Zbliżają się święta wielkanocne, dlatego pomyślałam o migdałach. Moja babcia mówiła, układając na mazurku ozdobne wzory z blanszowanych migdałów, że nie może ich zabraknąć, gdyż są symbolem miłości. I rzeczywiście, jako symbol pojawiały się już od starożytności. W hinduizmie kształt migdału utożsamiany jest z pierwiastkiem kobiecym, dziewiczą płodnością. Natomiast na obszarze Azji Mniejszej uważano, że migdał powstał z genitaliów bogini Cibeles, dlatego był i jest stosowany jako afrodyzjak.
Czy warto zwrócić uwagę na ten najszlachetniejszy z orzechów. Oczywiście. Migdały bowiem mają wysoką wartość odżywczą oraz wpływają pozytywnie na nasze zdrowie. I tu również przypomina mi się moja babcia, która co rano dawała mi dwa migdały do zjedzenia na zdrowie. Orzechy te są bardzo uniwersalne. Można używać je do dań mięsnych, rybnych, słodkich deserów. Mleko migdałowe (a właściwie zgodnie z obowiązującymi przepisami unijnymi napój migdałowy) z powodzeniem zastąpi mleko krowie. Jest smaczne, sycące i zdrowe.
Jakie właściwości mają migdały? Jak każdy orzech, również migdały są wysokokaloryczne, gdyż około 50 proc. ich zawartości to tłuszcz. Jednak jest to dobry dla naszego organizmu tłuszcz nienasycony, który wpływa pozytywnie chociażby na układ nerwowy czy układ krążenia, a w szczególności poziom cholesterolu. Dlatego też codzienne spożywanie kilku migdałów może obniżyć ryzyko miażdżycy, zawału, udaru i chorób serca. Orzechy te są również dobrym źródłem białka, którego mają około 20 proc., oraz błonnika – z przeciętną zawartością około 10 proc. Większe zawartości pierwiastków cechują migdały nieobrane. Wśród witamin migdały zawierają najwięcej ze wszystkich orzechów witaminy B2 oraz E, a ponadto B1, B3, B6, kwas foliowy oraz witaminę A. Z minerałów najwięcej mają potasu, poza tym wapń, żelazo, magnez, fosfor, sód i cynk.

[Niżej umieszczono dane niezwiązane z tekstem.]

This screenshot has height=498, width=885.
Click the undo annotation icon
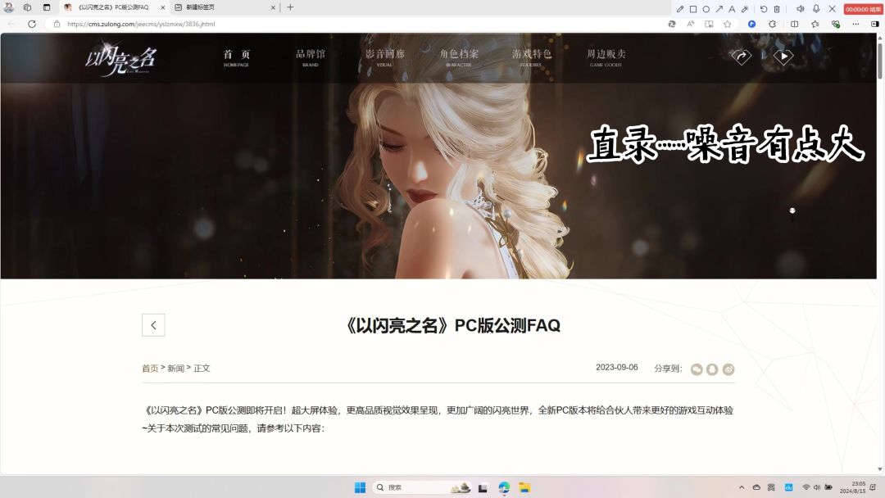point(764,9)
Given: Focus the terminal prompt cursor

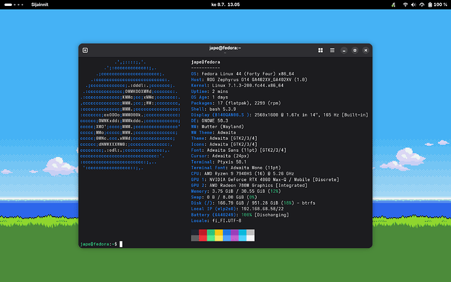Looking at the screenshot, I should coord(121,244).
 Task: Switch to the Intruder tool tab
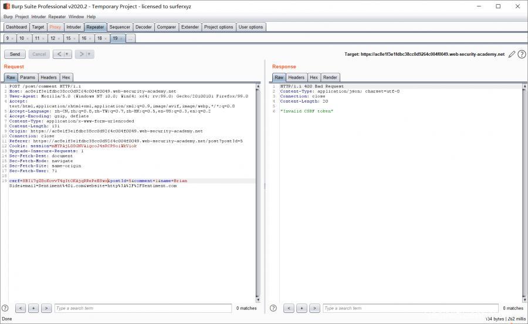[x=73, y=27]
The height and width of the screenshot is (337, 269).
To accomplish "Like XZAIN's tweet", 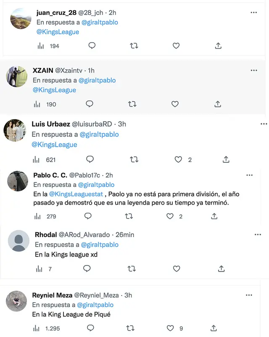I will click(x=175, y=104).
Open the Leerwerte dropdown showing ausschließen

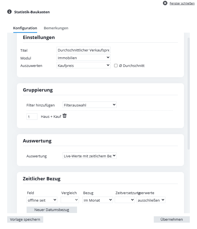coord(151,200)
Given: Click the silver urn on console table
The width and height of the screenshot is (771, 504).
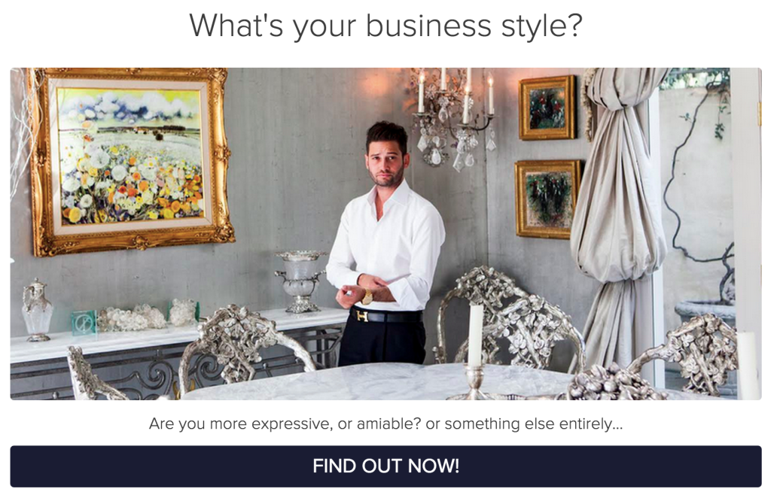Looking at the screenshot, I should [300, 281].
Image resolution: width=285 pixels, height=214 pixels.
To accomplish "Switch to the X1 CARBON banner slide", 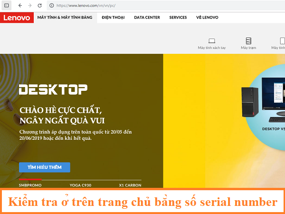I will 130,185.
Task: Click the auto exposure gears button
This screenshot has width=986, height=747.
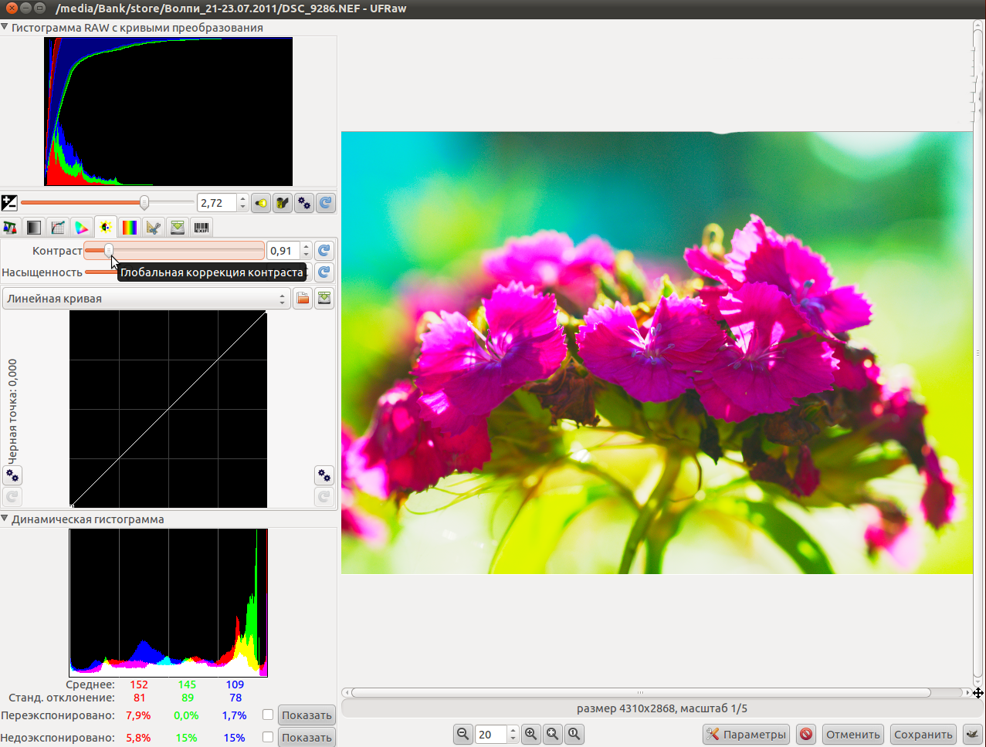Action: tap(304, 203)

Dzięki bogactwu substancji odżywczych migdały można polecić osobom odchudzającym się, gdyż nie dość, że uzupełniają dietę w ważne witaminy i minerały, to również – dzięki zawartości tłuszczu i błonnika – zapobiegają napadom głodu . Kolejnym dobrodziejstwem migdałów jest wpływ na łagodzenie stresu i nerwów, ze względu na dostarczanie przeciwstresowego magnezu. Obniżają ponadto poziom cholesterolu i cukru we krwi, zapobiegając tak rozpowszechnionym chorobom cywilizacyjnym, jak miażdżyca i cukrzyca. Migdały są również sprawdzonym sposobem na poranne mdłości i zgagę, występujące podczas ciąży, jak i przy dyspepsji (nadkwasocie).
W sprzedaży dostępne są również gorzkie migdały. Nie są jednak przydatne kulinarnie, ponieważ zawierają amigdalinę, która przekształca się w organizmie w cyjanowodór (kwas pruski). Według zwolenników medycyny alternatywnej spożywanie niewielkich ilości gorzkich migdałów czy też jąder pestek moreli powoduje, że w organizmie pod wpływem enzymów uwalniane są glukoza, aldehyd benzoesowy i cyjanowodór. Zwolennicy stosowania gorzkich migdałów twierdzą, że zdolność do uwalniania cyjanowodoru mają wyłącznie komórki rakowe, ze względu na obecność specyficznego enzymu, niewystępującego w zdrowych komórkach. Badania jednak pokazują, że aktywność tego enzymu jest niewielka. Nie ma również potwierdzonych oficjalnie przypadków skuteczności tej terapii. Osoby zainteresowane terapią witaminą B17 (tak określana jest amigdalina) jako terapią profilaktyczną, powinny wcześniej zgłosić się do lekarza po poradę, zwłaszcza jeśli cierpią na choroby układu krążenia. Preparaty z amigdaliną obniżają bowiem ciśnienie krwi.